LageberichtEnergiekrise: Wie reagieren die Porzellanmanufakturen in Meißen und Könitz?
Die Gas- und Energiekrise macht vielen Betrieben und Privatpersonen Sorgen. So auch bei den Porzellanmanufakturen in Meißen und Könitz. Um den steigenden Preisen entgegenzuwirken, ist u.a. der Umstieg auf Solarstrom geplant, auch geänderte Arbeitszeiten sollen für Ersparnisse sorgen. Ganz auf Erdgas verzichten kann man in der Branche jedoch leider nicht – für die Produktion des weißen Goldes ist der Rohstoff bisher unersetzlich.
Wenn man im kleinen Showroom von Könitz Porzellan in Thüringen stöbert, findet man allerlei vertraute Motive, denn Könitz Porzellan ist exklusiver Lizenznehmer, beispielsweise von Picasso-Motiven. "Also wenn Sie ein Picasso-Produkt haben aus Porzellan, dann haben wir das hergestellt", erklärt Geschäftsführer Turpin Rosenthal und nimmt einen Kaffeebecher aus dem Regal, auf dem eine der berühmten Picasso-Tauben abgebildet ist. Direkt daneben reihen sich Tassen aneinander, auf denen die Mona Lisa zu sehen ist oder die bunten Rechtecke und Quadrate von Piet Mondrian.
Könitz Porzellan beliefert die Museumsshops vieler berühmter Häuser – vom Pariser Louvre über die Tate Modern in London oder das New Yorker Moma. Damit die Dekore auch ein ganzes Kaffeebecherleben lang halten, müssen sie unter hohen Temperaturen in das Porzellan eingebrannt werden. Bei rund 800 bis 900 Grad wird die Glasur weich, dann sinken die Farbpigmente ein, beim Abkühlen härtet alles aus.

BEREITGESTELLTE DATEN.
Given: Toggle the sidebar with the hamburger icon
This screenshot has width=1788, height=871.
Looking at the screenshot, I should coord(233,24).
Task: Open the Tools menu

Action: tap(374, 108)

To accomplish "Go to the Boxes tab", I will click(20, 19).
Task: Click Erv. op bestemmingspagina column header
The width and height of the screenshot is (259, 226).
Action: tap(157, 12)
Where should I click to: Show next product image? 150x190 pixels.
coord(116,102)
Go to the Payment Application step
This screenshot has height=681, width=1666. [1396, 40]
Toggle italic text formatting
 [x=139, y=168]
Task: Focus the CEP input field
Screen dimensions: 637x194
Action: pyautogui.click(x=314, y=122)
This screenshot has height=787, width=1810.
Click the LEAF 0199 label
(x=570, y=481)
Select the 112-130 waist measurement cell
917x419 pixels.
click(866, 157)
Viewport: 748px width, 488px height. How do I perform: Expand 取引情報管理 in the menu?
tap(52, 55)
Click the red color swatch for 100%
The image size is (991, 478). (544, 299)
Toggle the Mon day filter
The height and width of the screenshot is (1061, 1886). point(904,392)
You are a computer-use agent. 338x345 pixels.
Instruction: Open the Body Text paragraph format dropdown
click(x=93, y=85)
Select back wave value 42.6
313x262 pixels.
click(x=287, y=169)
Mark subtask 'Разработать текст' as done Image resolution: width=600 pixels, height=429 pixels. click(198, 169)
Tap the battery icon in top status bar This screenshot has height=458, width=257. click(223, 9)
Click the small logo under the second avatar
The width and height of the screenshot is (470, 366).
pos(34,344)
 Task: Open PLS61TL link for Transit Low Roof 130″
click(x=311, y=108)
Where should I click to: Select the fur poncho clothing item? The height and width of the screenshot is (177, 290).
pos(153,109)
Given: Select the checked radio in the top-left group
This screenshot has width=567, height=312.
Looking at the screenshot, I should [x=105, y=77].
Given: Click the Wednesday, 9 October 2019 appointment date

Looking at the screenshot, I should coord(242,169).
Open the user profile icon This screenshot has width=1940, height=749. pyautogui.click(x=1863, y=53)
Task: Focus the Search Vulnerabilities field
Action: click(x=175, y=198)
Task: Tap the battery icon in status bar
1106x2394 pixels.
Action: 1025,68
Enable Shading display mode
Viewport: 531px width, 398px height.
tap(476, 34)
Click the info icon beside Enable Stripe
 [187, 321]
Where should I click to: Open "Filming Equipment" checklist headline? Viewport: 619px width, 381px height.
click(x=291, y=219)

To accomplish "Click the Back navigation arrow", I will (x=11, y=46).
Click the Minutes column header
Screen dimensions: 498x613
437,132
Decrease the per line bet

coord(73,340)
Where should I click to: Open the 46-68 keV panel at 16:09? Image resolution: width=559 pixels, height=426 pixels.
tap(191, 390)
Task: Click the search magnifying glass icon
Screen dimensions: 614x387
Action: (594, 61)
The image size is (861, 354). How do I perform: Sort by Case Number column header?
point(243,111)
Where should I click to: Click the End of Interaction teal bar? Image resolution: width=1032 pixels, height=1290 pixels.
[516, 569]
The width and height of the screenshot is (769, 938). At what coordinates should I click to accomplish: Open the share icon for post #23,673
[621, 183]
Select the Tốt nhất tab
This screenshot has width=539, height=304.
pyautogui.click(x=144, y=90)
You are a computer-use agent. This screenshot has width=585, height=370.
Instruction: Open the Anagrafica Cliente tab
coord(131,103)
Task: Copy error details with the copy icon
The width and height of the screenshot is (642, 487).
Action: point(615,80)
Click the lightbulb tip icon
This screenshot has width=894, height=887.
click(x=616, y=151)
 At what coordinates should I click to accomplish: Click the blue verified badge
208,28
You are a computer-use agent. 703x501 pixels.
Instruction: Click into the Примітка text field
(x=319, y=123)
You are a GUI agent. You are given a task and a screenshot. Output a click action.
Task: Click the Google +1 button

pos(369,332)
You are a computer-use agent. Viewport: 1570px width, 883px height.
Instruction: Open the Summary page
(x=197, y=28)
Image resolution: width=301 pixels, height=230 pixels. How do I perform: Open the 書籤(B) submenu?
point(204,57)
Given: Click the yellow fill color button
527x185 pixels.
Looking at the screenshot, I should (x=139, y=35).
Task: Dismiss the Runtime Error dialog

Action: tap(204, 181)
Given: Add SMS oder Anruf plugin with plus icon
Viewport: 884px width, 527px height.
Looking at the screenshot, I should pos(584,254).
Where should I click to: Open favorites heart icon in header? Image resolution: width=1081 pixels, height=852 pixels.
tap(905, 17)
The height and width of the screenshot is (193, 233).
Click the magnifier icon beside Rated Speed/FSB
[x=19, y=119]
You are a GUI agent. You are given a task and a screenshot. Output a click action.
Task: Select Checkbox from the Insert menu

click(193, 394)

ARBEITSAUFTRAG. Gib aus dem Text über die Porzellanmanufakturen die Passage wortgetreu aus, beginnend bei „Wenn man im“ und endend bei „von Piet Mondrian.“. Die Datensätze stammen aus einer anderen Quelle.

ERGEBNIS.
Wenn man im kleinen Showroom von Könitz Porzellan in Thüringen stöbert, findet man allerlei vertraute Motive, denn Könitz Porzellan ist exklusiver Lizenznehmer, beispielsweise von Picasso-Motiven. "Also wenn Sie ein Picasso-Produkt haben aus Porzellan, dann haben wir das hergestellt", erklärt Geschäftsführer Turpin Rosenthal und nimmt einen Kaffeebecher aus dem Regal, auf dem eine der berühmten Picasso-Tauben abgebildet ist. Direkt daneben reihen sich Tassen aneinander, auf denen die Mona Lisa zu sehen ist oder die bunten Rechtecke und Quadrate von Piet Mondrian.